▸ **Written tasks**:
(1) Answer these questions using the article excerpt on teacher education, one answer per line, marked (a), (b) and (c) like the questions.
(a) According to the article excerpt, why is the term generalist used to describe the preparation of elementary teachers?
(b) For what three reasons has teacher education been characterized as fragmented and disconnected?
(c) What does the article excerpt name as one of the greatest challenges in teacher education?
(2) Summarize the article excerpt on teacher education in two sentences.
(3) Reproduce the part of the article excerpt on teacher education that opens with the words containing "While this paper" and closes with "et al., 2005).".

▸ **Text provided**:
****

Academic journal article Journal of Thought

Syntactic Knowledge in History and Science Education: Teacher Education and Neglect in the Academy

Academic journal article Journal of Thought

Syntactic Knowledge in History and Science Education: Teacher Education and Neglect in the Academy

Article excerpt

Introduction

What does it mean to be a generalist? The term generalist is often used in the teacher education literature to describe the preparation of elementary teachers because they are prepared narrowly across a breadth of disciplines, rather than in any one discipline in-depth. However, this same literature struggles to conceptualize an "essential knowledge base" for teaching (Cochran-Smith & Zeichner, 2005). If we cannot clearly identify and articulate what teachers prepared within specific disciplines need to know and be able to do, what does it mean to be prepared across multiple disciplines? Although elementary school teachers are prepared as generalists, they still need a strong grounding in disciplinary ways of knowing (Grossman, Schoenfeld, & Lee, 2005) and be able to use that knowledge to develop powerful content representations that support meaningful student learning. Unfortunately, how teacher education programs support the development of this knowledge is fraught with difficulties. Teacher education has been characterized as fragmented and disconnected because coursework and classroom practicum experiences are often separate, courses are divided to address different professional skills, and courses taken in the arts and sciences are isolated from education courses--leaving the prospective teachers to bring it all together and make it meaningful in school classrooms (Darling-Hammond, 2006).

While this paper focuses primarily on the role of the preparation of disciplinary knowledge in elementary teacher education, this attention is not meant to detract from the notion that teacher development also needs to be rooted in the knowledge of children's developmental, social, and cognitive abilities. One of the greatest challenges in teacher education is bridging understandings of the content with those of children (Darling-Hammond, 2006). Aspects of subject matter knowledge are critical to developing pedagogical content knowledge and therefore have an important place in courses related to the teaching of subject matter (Grossman et al., 2005).

****

▸ **Data provided**:
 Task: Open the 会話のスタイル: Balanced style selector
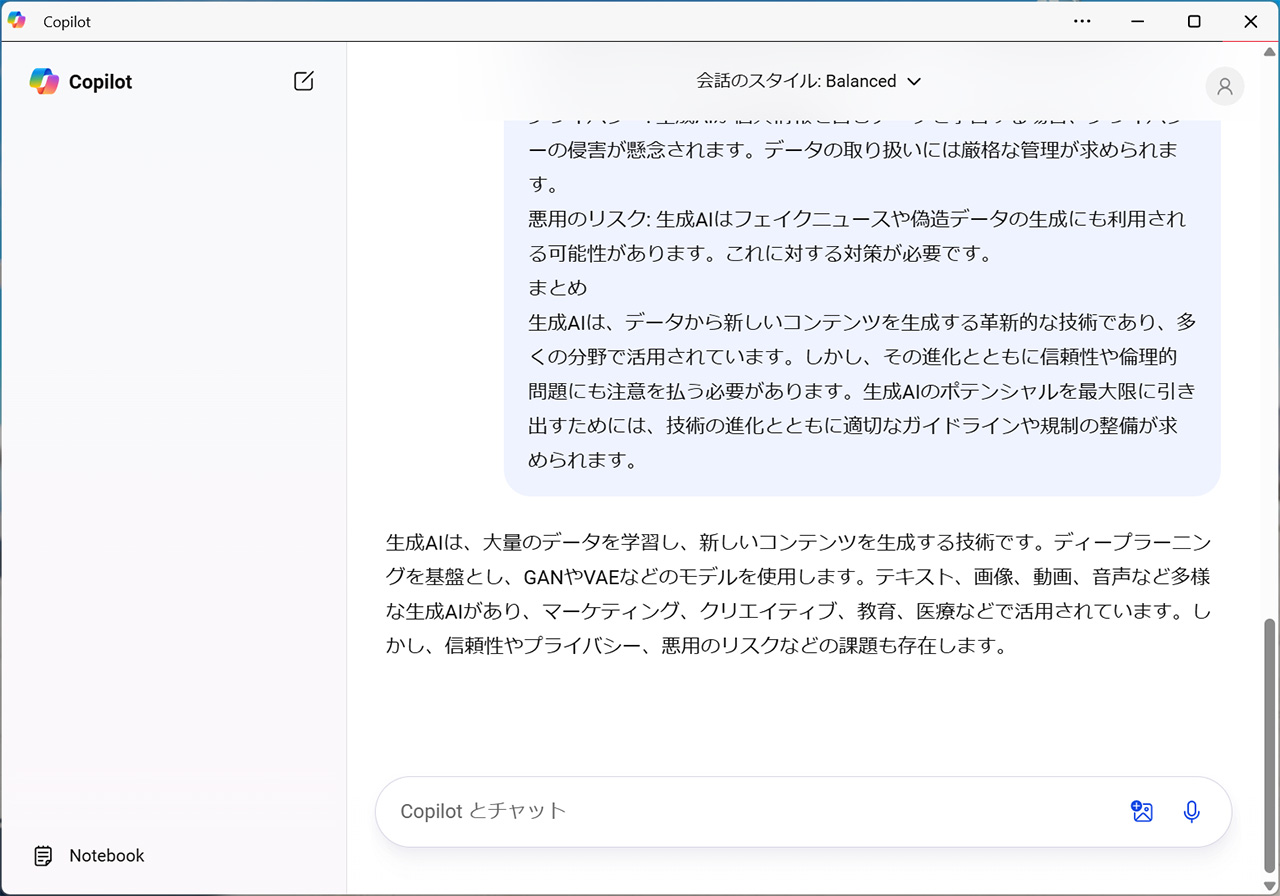795,82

****

▸ **Solutions**:
(1)
(a) Elementary teachers are prepared narrowly across a breadth of disciplines rather than in any one discipline in depth.
(b) Coursework and classroom practicum experiences are often separate, courses are divided to address different professional skills, and arts and sciences courses are isolated from education courses.
(c) Bridging understandings of the content with understandings of children.

(2) Elementary teachers are prepared as generalists across many disciplines, yet they still need a strong grounding in disciplinary ways of knowing, and teacher education programs, described as fragmented and disconnected, struggle to support that knowledge. The paper focuses on disciplinary knowledge in elementary teacher education while recognizing that teacher development must also rest on knowledge of children's developmental, social, and cognitive abilities.

(3)
While this paper focuses primarily on the role of the preparation of disciplinary knowledge in elementary teacher education, this attention is not meant to detract from the notion that teacher development also needs to be rooted in the knowledge of children's developmental, social, and cognitive abilities. One of the greatest challenges in teacher education is bridging understandings of the content with those of children (Darling-Hammond, 2006). Aspects of subject matter knowledge are critical to developing pedagogical content knowledge and therefore have an important place in courses related to the teaching of subject matter (Grossman et al., 2005).